I think after developing my argument this much, i might have run into a snag. my mind is now thinking that if I throw the ball down, i will lose time spent under the influence of gravity. maybe that's why they all hit the ground with the same velocity. my last argument is kind of a weak one, but here it goes. If I through the ball at the almost the speed of light towards the ground, it would get to the ground at roughly the same speed. I just don't see it being possible for the ball thrown horizontally to be able to go the fast from essentially just dropping it.

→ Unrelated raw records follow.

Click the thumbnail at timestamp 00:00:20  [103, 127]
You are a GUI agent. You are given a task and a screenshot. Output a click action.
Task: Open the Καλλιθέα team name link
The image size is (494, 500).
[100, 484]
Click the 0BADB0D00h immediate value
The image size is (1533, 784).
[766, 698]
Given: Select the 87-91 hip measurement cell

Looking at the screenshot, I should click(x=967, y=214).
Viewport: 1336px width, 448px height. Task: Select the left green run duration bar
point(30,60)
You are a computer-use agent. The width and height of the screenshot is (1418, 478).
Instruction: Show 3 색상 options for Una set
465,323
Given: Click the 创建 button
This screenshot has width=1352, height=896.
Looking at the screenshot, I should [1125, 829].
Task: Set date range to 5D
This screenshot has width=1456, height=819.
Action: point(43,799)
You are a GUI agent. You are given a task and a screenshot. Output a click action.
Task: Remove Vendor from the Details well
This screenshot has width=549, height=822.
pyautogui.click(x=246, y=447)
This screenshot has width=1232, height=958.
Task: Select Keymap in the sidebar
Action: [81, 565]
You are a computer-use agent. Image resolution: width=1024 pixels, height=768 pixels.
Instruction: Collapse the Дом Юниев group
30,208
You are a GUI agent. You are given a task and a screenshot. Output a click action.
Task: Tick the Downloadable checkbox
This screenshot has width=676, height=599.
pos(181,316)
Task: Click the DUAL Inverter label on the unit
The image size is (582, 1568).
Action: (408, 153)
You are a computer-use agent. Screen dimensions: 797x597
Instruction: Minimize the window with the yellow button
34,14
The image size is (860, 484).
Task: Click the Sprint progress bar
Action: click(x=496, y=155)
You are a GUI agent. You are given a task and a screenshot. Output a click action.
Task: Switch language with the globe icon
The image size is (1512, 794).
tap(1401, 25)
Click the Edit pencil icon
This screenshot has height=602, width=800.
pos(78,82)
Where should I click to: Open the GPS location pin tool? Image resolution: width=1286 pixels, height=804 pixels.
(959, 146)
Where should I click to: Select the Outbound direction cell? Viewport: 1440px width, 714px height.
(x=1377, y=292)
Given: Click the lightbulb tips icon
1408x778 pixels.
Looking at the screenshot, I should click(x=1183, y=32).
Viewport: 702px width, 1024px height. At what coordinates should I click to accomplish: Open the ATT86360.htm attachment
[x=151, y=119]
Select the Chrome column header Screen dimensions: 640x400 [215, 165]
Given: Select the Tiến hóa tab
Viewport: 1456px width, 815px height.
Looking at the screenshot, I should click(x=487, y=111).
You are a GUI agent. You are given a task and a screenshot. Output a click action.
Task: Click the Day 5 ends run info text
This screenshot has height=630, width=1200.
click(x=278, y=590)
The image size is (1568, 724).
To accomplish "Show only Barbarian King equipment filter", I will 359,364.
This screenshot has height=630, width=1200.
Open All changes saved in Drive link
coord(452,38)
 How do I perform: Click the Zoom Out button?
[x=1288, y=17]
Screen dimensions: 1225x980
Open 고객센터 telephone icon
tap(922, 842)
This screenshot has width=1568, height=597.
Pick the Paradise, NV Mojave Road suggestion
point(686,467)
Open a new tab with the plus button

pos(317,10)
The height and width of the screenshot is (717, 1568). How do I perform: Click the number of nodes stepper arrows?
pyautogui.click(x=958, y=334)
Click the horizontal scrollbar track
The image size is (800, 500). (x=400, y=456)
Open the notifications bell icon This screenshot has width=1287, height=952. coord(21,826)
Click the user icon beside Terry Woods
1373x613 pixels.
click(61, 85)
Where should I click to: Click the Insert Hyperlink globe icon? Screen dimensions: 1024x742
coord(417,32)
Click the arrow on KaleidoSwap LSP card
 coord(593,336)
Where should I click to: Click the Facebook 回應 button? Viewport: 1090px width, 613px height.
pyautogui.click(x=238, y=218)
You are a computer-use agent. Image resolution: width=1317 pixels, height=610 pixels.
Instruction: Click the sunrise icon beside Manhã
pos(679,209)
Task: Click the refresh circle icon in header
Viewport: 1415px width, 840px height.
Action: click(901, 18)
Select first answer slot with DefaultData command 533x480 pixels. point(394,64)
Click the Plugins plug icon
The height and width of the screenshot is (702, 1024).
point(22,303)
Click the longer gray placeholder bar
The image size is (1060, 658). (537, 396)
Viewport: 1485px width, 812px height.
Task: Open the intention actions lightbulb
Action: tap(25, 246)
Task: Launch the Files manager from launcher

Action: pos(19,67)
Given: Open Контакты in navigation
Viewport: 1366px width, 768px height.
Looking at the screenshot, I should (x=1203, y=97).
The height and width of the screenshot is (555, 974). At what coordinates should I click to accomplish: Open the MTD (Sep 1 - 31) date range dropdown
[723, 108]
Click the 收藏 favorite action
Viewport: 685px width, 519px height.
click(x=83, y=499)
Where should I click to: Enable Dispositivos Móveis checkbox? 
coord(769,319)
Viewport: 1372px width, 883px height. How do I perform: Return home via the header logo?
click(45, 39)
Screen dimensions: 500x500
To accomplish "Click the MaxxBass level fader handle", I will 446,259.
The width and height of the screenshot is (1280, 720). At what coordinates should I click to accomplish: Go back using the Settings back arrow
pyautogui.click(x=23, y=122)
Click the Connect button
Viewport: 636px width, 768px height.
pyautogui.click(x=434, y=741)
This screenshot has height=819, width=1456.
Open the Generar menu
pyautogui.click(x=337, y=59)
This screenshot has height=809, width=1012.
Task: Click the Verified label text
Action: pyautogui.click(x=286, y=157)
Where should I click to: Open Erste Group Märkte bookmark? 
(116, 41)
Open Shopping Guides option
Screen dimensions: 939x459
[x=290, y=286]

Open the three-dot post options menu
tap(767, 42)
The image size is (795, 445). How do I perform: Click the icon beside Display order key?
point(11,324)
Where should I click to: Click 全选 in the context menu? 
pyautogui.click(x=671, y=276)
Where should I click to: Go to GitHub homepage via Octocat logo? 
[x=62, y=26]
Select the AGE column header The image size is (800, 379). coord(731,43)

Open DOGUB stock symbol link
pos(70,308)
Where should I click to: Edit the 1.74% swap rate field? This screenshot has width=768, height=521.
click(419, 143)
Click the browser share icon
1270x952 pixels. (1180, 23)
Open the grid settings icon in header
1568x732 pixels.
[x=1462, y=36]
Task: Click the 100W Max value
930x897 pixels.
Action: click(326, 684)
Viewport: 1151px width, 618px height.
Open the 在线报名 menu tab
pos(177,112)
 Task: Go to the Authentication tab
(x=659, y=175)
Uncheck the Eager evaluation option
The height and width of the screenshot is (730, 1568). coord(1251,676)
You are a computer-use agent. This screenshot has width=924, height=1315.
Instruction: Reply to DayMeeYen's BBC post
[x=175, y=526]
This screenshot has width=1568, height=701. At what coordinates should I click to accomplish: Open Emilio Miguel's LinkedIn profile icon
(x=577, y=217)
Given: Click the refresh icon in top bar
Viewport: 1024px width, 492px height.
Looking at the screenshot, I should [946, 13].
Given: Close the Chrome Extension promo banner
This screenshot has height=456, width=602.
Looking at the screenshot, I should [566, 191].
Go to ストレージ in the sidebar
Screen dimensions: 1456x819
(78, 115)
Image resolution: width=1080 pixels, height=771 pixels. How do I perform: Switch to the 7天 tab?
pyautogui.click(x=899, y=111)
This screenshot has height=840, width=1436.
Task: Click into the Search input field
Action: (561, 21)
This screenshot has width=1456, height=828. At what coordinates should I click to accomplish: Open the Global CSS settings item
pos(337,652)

Ive managed to confuse myself. I originally believed D, but now I am not sure.
Homework Statement
Three Identical balls are thrown from the top of a building, all with the same initial speed. Ball A is thorwn horizontally, ball B at an angle above the horizontal and ball c at the same angle but below the horizontal. Neglecting air resistance, which ball has the highest speed just before they hit the ground
a) Ball A has the highest
b) Ball B has the highest
c) Ball C has the highest (My girlfriends guess)
d) Balls B and C have same speed
e) Three balls have the same speed (The correct answer)
Homework Equations
She didnt write anything down, but id assume the kinematic equations
The Attempt at a Solution
She wrote "It is C because it is thrown downward, so its not just gravity pulling/pushing it down"
The problem seems pretty straight forward. According to the problem air resistance is neglected, so its essentially like working in a vacuum. So since the ball is constantly under the influence of a gravitational field, it should continue to accelerate (Until it of course is stopped by the ground). Since Ball A is thrown at a horizontal, the y component of the velocity is still zero, so the final velocity is simply \sqrt{2g(y_{f}-y_{i})}. Ball B is thrown above the horizontal (lets assume straight up, since the x component is irrelevant in this scenario). The ball will go up, get to a peak, and then begin to fall. this point will be called y_{p} where y_{p}>y_{i}. since at y_{p}, V_{i} = 0, the final velocity is \sqrt{2g(y_{f}-y_{p})}. Ball C is throw down. Let's again ignore the x component. the difference this time is that the is a V_{i}. so for the final velocity, we have \sqrt{V^{2}_{i}+ 2g(y_{f}-y_{i})}
From what I wrote above, it should seem clear that V_{fballA} < V_{fballb}, V_{fballC} since both Ball B and Ball C have terms that would increase the final velocity over Ball A's. Ball B had more distance to fall (thus more time to accelerate), and Ball C had an initial velocity. Furthermore, we can prove (im not going to to) the magnitude of the velocity of Ball B initially is the same as the next time it passes y_{i}, so essentially, the final velocitys of Ball B and C should be the same.
I think after developing my argument this much, i might have run into a snag. my mind is now thinking that if I throw the ball down, i will lose time spent under the influence of gravity. maybe that's why they all hit the ground with the same velocity. my last argument is kind of a weak one, but here it goes. If I through the ball at the almost the speed of light towards the ground, it would get to the ground at roughly the same speed. I just don't see it being possible for the ball thrown horizontally to be able to go the fast from essentially just dropping it.
Ive managed to confuse myself. I originally believed D, but now I am not sure.